Rows of pointing data:
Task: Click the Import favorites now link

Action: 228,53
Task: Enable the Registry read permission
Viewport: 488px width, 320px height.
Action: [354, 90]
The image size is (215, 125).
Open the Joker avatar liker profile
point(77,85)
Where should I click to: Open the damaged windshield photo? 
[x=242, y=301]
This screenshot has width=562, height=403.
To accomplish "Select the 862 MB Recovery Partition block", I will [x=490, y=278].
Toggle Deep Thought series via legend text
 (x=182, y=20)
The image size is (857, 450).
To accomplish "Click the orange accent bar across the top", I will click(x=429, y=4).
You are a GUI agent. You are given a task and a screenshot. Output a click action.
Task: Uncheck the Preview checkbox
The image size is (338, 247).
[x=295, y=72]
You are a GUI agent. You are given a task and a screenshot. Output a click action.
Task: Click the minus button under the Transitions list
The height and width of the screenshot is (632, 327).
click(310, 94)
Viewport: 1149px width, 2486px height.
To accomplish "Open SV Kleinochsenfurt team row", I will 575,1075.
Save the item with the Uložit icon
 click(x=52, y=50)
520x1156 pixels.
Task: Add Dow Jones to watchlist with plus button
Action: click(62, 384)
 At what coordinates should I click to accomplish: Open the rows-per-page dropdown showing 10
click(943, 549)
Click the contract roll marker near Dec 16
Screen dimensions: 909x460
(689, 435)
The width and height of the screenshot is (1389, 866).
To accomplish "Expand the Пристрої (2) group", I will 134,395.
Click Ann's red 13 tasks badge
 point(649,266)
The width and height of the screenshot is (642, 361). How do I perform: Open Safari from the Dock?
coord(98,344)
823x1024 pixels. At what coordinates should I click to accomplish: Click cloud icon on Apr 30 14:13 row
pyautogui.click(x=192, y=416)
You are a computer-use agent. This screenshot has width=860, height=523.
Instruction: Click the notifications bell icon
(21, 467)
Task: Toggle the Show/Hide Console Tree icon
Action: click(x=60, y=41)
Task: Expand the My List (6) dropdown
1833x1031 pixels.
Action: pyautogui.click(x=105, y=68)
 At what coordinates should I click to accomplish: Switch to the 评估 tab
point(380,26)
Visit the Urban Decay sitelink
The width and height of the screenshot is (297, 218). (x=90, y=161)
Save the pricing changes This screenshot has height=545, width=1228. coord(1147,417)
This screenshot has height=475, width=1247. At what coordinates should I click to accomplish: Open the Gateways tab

Directions for this task: Can you update all the rows above so that each "Viewport" becomes "Window" while everything else stays the same?

Final result:
Task: Click the Import favorites now link

Action: 228,53
Task: Enable the Registry read permission
Window: 488px width, 320px height.
Action: [354, 90]
The image size is (215, 125).
Open the Joker avatar liker profile
point(77,85)
Where should I click to: Open the damaged windshield photo? 
[x=242, y=301]
This screenshot has width=562, height=403.
To accomplish "Select the 862 MB Recovery Partition block", I will [x=490, y=278].
Toggle Deep Thought series via legend text
 (x=182, y=20)
The image size is (857, 450).
To accomplish "Click the orange accent bar across the top", I will click(x=429, y=4).
You are a GUI agent. You are given a task and a screenshot. Output a click action.
Task: Uncheck the Preview checkbox
The image size is (338, 247).
[x=295, y=72]
You are a GUI agent. You are given a task and a screenshot. Output a click action.
Task: Click the minus button under the Transitions list
The height and width of the screenshot is (632, 327).
click(310, 94)
Window: 1149px width, 2486px height.
To accomplish "Open SV Kleinochsenfurt team row", I will 575,1075.
Save the item with the Uložit icon
 click(x=52, y=50)
520x1156 pixels.
Task: Add Dow Jones to watchlist with plus button
Action: click(62, 384)
 At what coordinates should I click to accomplish: Open the rows-per-page dropdown showing 10
click(943, 549)
Click the contract roll marker near Dec 16
Screen dimensions: 909x460
(689, 435)
The width and height of the screenshot is (1389, 866).
To accomplish "Expand the Пристрої (2) group", I will 134,395.
Click Ann's red 13 tasks badge
 point(649,266)
The width and height of the screenshot is (642, 361). How do I perform: Open Safari from the Dock?
coord(98,344)
823x1024 pixels. At what coordinates should I click to accomplish: Click cloud icon on Apr 30 14:13 row
pyautogui.click(x=192, y=416)
You are a computer-use agent. This screenshot has width=860, height=523.
Instruction: Click the notifications bell icon
(21, 467)
Task: Toggle the Show/Hide Console Tree icon
Action: click(x=60, y=41)
Task: Expand the My List (6) dropdown
1833x1031 pixels.
Action: pyautogui.click(x=105, y=68)
 At what coordinates should I click to accomplish: Switch to the 评估 tab
point(380,26)
Visit the Urban Decay sitelink
The width and height of the screenshot is (297, 218). (x=90, y=161)
Save the pricing changes This screenshot has height=545, width=1228. coord(1147,417)
This screenshot has height=475, width=1247. At what coordinates should I click to accomplish: Open the Gateways tab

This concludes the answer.